The speaker is a teenager on the cusp of adulthood. The ward is decked out in primary colours. Volunteer clowns visit sick children. Each patient gets four Easter Eggs. Only one child is able to eat, while the others can only stare on. Hannah begins to forget the taste of food. Doctors struggle to diagnose her overlapping chronic health conditions. She suffers painful symptoms, and numerous tests and procedures to keep her alive long enough to figure out what is wrong.
Each day features two entries, a diary-like poem distinguished by clarity and despair exploring her version of the day, and another charting what is in the medical notes. Her gift for description brings us unbearably close to her suffering. We feel her sorrow and frustration: undiagnosed, yet subject to arbitrary rules. Staff can be wonderfully kind or casually negligent, even cruel. At seventeen, she is ‘too old’ for the children’s hospital, ‘too young’ for the adult ward. Interdepartmental meetings about care responsibilities are held, meetings she wasn’t allowed to attend.
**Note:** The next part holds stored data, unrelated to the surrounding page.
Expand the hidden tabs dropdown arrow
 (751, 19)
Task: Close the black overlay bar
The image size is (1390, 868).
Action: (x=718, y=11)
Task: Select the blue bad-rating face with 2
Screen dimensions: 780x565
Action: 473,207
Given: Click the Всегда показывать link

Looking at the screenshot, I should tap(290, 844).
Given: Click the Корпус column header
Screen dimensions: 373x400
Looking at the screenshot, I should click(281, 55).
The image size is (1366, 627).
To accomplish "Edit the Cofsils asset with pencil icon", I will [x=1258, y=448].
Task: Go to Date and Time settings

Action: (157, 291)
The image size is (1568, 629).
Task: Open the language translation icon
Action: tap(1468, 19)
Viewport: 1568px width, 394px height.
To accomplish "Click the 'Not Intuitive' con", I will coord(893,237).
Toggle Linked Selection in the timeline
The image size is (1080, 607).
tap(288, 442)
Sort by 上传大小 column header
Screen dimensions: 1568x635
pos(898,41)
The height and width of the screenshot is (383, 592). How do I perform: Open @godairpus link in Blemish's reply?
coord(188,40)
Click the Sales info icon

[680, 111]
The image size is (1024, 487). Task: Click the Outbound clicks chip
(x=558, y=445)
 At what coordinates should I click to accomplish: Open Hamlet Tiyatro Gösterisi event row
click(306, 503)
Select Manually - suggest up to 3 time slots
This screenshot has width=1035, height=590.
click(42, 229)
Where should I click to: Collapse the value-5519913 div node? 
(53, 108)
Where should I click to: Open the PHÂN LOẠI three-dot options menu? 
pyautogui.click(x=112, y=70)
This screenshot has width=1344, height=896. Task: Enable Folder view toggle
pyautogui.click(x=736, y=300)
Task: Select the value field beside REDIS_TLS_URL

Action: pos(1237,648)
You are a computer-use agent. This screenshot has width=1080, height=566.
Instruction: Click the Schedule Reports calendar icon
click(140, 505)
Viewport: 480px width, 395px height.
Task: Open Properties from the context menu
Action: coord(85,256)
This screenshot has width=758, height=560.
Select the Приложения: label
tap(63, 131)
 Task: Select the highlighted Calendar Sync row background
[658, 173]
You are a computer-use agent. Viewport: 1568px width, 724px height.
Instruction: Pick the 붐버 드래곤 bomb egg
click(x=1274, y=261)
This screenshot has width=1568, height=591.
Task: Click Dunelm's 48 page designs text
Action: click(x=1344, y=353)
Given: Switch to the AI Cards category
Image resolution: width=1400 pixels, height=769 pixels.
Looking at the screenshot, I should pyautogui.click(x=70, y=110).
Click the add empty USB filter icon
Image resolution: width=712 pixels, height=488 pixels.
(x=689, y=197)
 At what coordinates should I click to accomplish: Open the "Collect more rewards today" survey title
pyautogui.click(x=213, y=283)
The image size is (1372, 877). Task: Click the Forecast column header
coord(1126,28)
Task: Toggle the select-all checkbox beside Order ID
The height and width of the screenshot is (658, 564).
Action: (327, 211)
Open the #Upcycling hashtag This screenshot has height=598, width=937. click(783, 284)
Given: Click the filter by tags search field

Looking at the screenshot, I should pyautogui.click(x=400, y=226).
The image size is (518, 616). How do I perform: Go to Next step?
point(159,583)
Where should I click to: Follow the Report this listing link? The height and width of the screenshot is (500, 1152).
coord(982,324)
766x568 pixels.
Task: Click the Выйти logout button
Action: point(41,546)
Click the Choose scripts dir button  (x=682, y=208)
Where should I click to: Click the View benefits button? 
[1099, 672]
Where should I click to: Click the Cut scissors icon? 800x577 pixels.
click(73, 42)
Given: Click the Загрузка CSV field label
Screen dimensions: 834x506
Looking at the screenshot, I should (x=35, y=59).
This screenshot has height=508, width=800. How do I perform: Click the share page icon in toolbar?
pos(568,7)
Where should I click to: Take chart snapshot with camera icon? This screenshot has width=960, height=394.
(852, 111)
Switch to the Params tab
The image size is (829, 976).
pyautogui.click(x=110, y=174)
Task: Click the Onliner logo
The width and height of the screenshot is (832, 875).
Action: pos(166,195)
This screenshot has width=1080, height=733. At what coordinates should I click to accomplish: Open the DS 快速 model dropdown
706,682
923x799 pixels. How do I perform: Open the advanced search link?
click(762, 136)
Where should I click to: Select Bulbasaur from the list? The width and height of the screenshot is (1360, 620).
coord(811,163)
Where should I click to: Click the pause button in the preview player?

In the ‘aftercare’ poems she is legally an adult, gaining the agency that entails. Here she navigates both the worlds of nightclubs and hospice care as she embarks on a new version of her life as a disabled adult with seventeen (diagnosed) issues, falling under the branch of her life limiting diagnosis. Readers will be moved, surprised, and enlightened by this coming-of-age story. It is not an easy read but has a compelling centre, a true voice.